In an increasingly intangible world, private credit is also showing willingness to take on tech and other new-economy companies. According to a survey by a team of academic economists, the most important reason companies could not get bank credit and had to use private credit instead was that the companies lacked physical capital to put up as collateral. According to an estimate from the International Monetary Fund, about 40 percent of private credit was going to technology companies as of 2024.
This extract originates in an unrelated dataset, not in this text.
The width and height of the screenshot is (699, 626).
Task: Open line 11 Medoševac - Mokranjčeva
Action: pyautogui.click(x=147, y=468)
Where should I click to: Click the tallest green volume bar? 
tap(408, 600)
Most private credit funds are semi-liquid, meaning that investors can withdraw their investments—much like withdrawing a deposit from a bank. But unlike a bank, these funds have withdrawal caps, usually set at about 5 percent of all assets in a fund per quarter. After that amount is hit, the fund can “close the gate,” as funds like those at BlackRock have recently done.
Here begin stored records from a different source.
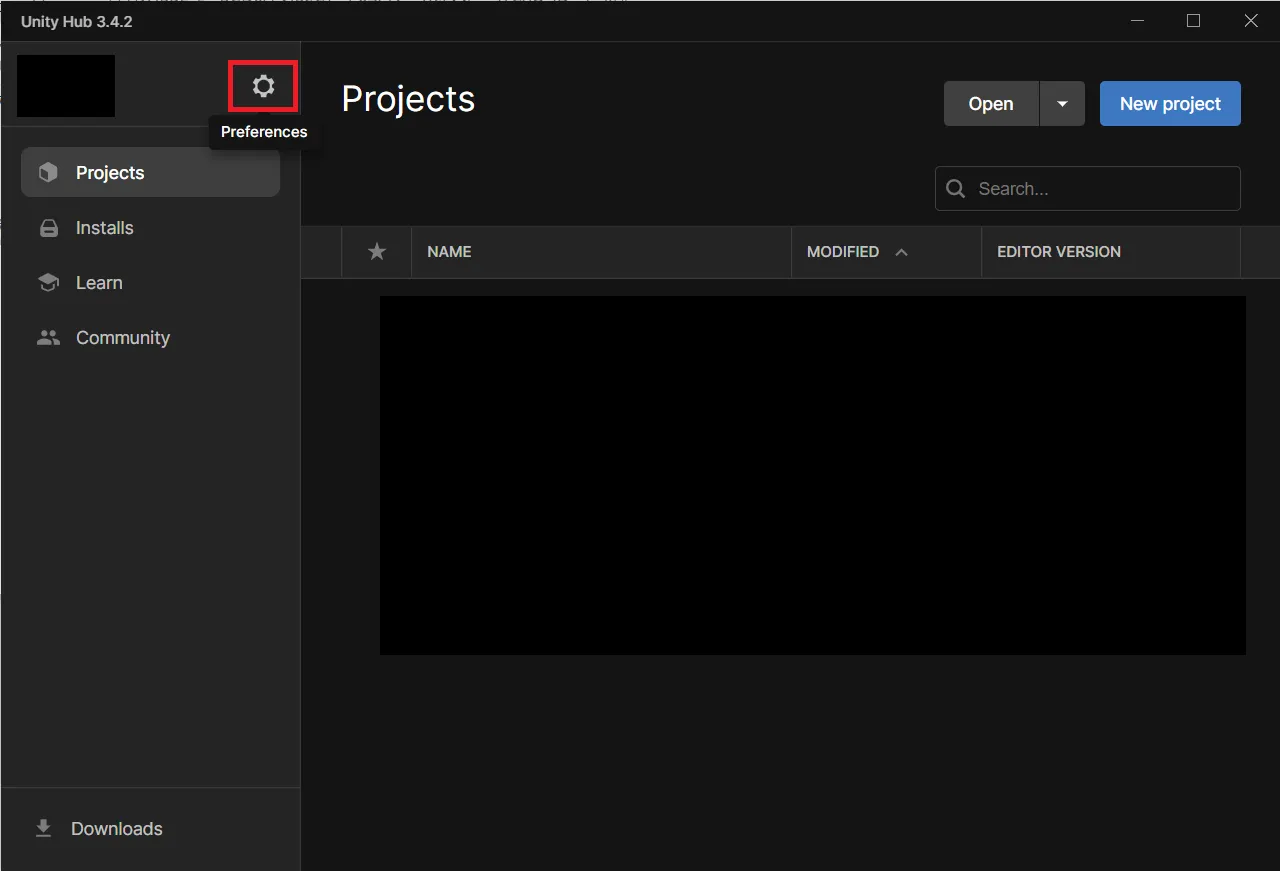The height and width of the screenshot is (871, 1280).
Task: Click the Open button
Action: [990, 104]
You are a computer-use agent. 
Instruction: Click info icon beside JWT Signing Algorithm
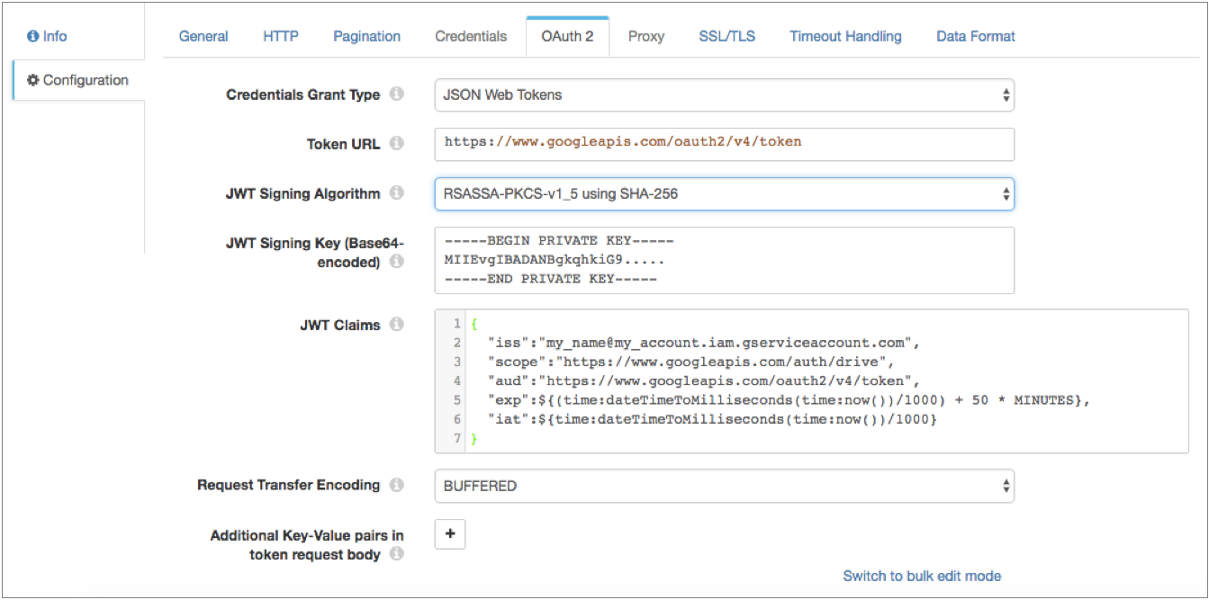(x=397, y=193)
Though these caps can frustrate investors, they make the funds less likely than banks to suffer devastating runs or get forced into asset fire sales. Consider what happened to the three big banks that collapsed in the 2023 bank runs. Silicon Valley Bank lost 25 percent of its deposits in a single day, Signature Bank lost 20 percent in just a few hours, and First Republic lost 37 percent of its deposits in two days.
These bank runs harmed not just the banks’ customers but American taxpayers. The Federal Deposit Insurance Corporation seized all three banks and bailed out the depositors—even the ones who legally should have received nothing—to prevent the consequences such collapses could impose on the wider financial system. The FDIC predicted that the three banks’ failures would cost taxpayers over $30 billion—all to support banks of which few Americans had ever heard.
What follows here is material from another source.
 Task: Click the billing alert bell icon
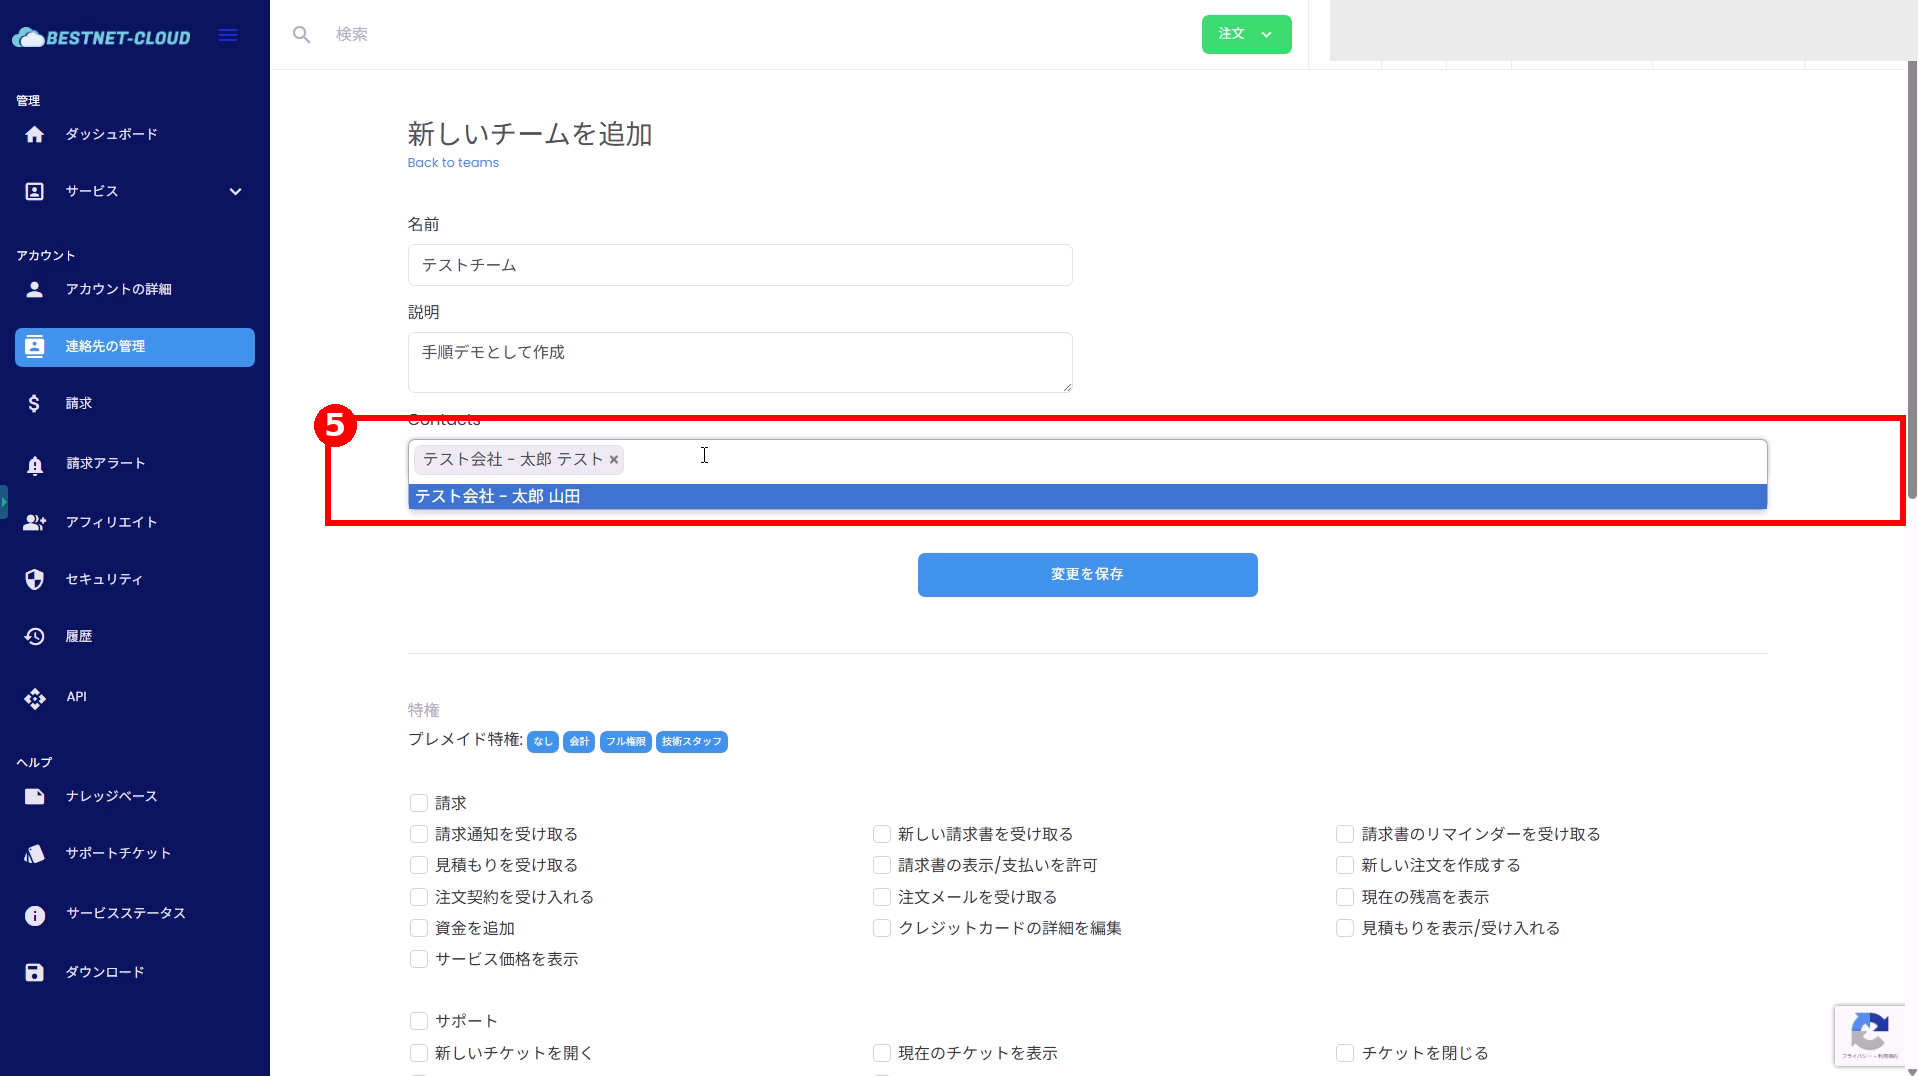click(35, 465)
At the same time, we saw how withdrawal caps could preserve private investment funds. In 2022 and 2023, investors expressed concerns about Blackstone’s real estate fund and began withdrawing money. But Blackstone had a withdrawal cap, limiting the run. That meant it could hold on to its long-term real estate assets and even start buying a piece of the failed Signature Bank’s property loans.
The caps worked. As a Wall Street Journal headline summarized this year, Blackstone’s real-estate fund has staged a comeback.
Private credit funds are not only less subject to runs than traditional banks. They are also far less leveraged, meaning they have a lower ratio of debt to assets.
One of the largest sources of private credit are business development companies, a structure Congress created in 1980 specifically to lend to small- and medium-size companies. According to a 2025 paper, BDCs take on a little less than two dollars in debt for every dollar in permanent capital or equity. By contrast, big banks take on more than seven dollars in debt for every dollar in capital or equity.
The fact that private credit funds boast more stable investors and carry less debt means that any private credit failures are unlikely to cause a broader crisis. As the Treasury Department’s Office of Financial Research has written, “all but the most extraordinarily large credit losses on private lenders’ portfolios would be borne by their equity holders” rather than other investors or the wider economy. The office thus finds it “unlikely that distress at private lenders would transmit to the broader financial system.”
Bad loans and failures are an ordinary part of a capitalist system. Private credit will surely suffer these at some point. Private credit’s loans to software companies now being disrupted by artificial intelligence coding, for example, could lead to more losses.
But the fact that private credit’s failures are less likely to spread to the broader financial system is worth celebrating. Academics and regulators tend to be fearful of new things, but they should realize that private credit is a good innovation—and that the greatest dangers still come from old-fashioned banks.